For Kazakhstan and Central Asia, the IQVIA report is important as an early signal for pharmaceutical distributors, clinics, insurers, and medical marketplaces. The growth in drug spending to $606 billion in the U.S. and record $110 billion in out-of-pocket spending shows that the data market in medicine is becoming more expensive and more complex to predict. In a region where healthcare digitalization is accelerating, this increases the demand for BI, ML, and secure data integration. Companies like Alashed IT (it.alashed.kz) can be useful for building procurement analytics, demand forecasting, and controlling drug availability by region.

Net spending on medicines in the U.S. in 2025 reached $606 billion, and patient out-of-pocket spending grew to $110 billion.

The IQVIA report shows that the drug market is entering a phase of expensive and more complex growth. For businesses, this means that competitive advantage will be with those who turn data into solutions faster, not just collect reports. Demand for ML models, BI platforms, and data engineering in medicine and pharmaceuticals will only increase. For companies in Kazakhstan, this is a window of opportunity today.

Часто задаваемые вопросы

How much does analytics cost for the pharmaceutical business?

The cost depends on the volume of data, the number of sources, and security requirements.

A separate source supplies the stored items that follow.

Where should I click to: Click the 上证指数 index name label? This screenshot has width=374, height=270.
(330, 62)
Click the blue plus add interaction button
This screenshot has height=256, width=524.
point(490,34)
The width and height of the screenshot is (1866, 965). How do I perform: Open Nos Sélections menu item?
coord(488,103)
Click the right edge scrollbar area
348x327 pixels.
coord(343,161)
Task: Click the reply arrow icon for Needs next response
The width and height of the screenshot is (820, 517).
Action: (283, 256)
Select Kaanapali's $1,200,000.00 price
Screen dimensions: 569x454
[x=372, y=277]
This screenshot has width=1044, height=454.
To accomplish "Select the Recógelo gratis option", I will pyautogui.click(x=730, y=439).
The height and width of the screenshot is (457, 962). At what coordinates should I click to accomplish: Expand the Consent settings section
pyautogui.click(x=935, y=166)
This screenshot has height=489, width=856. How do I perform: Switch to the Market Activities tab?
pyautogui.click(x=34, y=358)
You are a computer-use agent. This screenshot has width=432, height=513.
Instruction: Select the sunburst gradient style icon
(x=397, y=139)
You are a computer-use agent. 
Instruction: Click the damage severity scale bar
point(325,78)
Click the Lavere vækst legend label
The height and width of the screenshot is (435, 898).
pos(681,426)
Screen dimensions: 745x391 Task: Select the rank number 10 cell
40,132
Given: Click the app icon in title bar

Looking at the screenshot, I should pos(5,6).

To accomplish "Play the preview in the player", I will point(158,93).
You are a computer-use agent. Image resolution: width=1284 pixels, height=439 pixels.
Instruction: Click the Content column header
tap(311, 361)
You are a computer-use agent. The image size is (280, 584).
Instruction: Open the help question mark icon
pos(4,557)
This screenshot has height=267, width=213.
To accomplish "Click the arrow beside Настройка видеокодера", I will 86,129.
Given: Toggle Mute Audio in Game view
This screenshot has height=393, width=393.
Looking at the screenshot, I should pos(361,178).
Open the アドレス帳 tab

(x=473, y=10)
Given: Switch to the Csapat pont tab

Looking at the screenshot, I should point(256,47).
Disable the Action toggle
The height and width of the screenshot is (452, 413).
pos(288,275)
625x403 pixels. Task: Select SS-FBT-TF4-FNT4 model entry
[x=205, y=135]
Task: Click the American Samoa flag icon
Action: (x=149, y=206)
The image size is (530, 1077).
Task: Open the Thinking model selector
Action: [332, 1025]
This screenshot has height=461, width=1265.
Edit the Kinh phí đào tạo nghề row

A small BI project can start with a few weeks of work by a team, while a full-fledged ML platform usually requires 2-4 months for MVP and a separate budget for support. In medicine and pharmaceuticals, most of the costs often go to data integration and pipeline quality, not the models themselves.

How to choose ML tools for medicine?

Start with Python, SQL, dbt, Airflow, and MLflow if you need manageable analytics and reproducible models. For large data flows, add Spark and a cloud storage with access control. More importantly, the tools should support data drift monitoring, versioning, and auditing.

What are the risks of medical data analytics?

The main risks are related to data quality, privacy, and errors in interpretation. If prescription, payment, and balance data are not synchronized, the model will make false predictions. For businesses, this means losses in procurement, shortages, and incorrect budget decisions.

How long does it take to implement an analytics platform?

A basic MVP can usually be assembled in 6-10 weeks if data sources are already available and agreed upon. More complex solutions with ML models and multiple user roles take 3-6 months. Then comes the stage of refinement, monitoring, and scaling to new regions or directions.

The best solutions for pharmaceutical companies and clinics?

For most companies, the best strategy is a combination of a data warehouse or lakehouse, automated ETL processes, and BI dashboards with predictive models. This stack allows you to see sales, balances, demand, and patient churn risk in one system. If quick implementation is needed, it makes sense to involve an external team, such as companies like Alashed IT (it.alashed.kz), to reduce the launch time and lower the cost of error.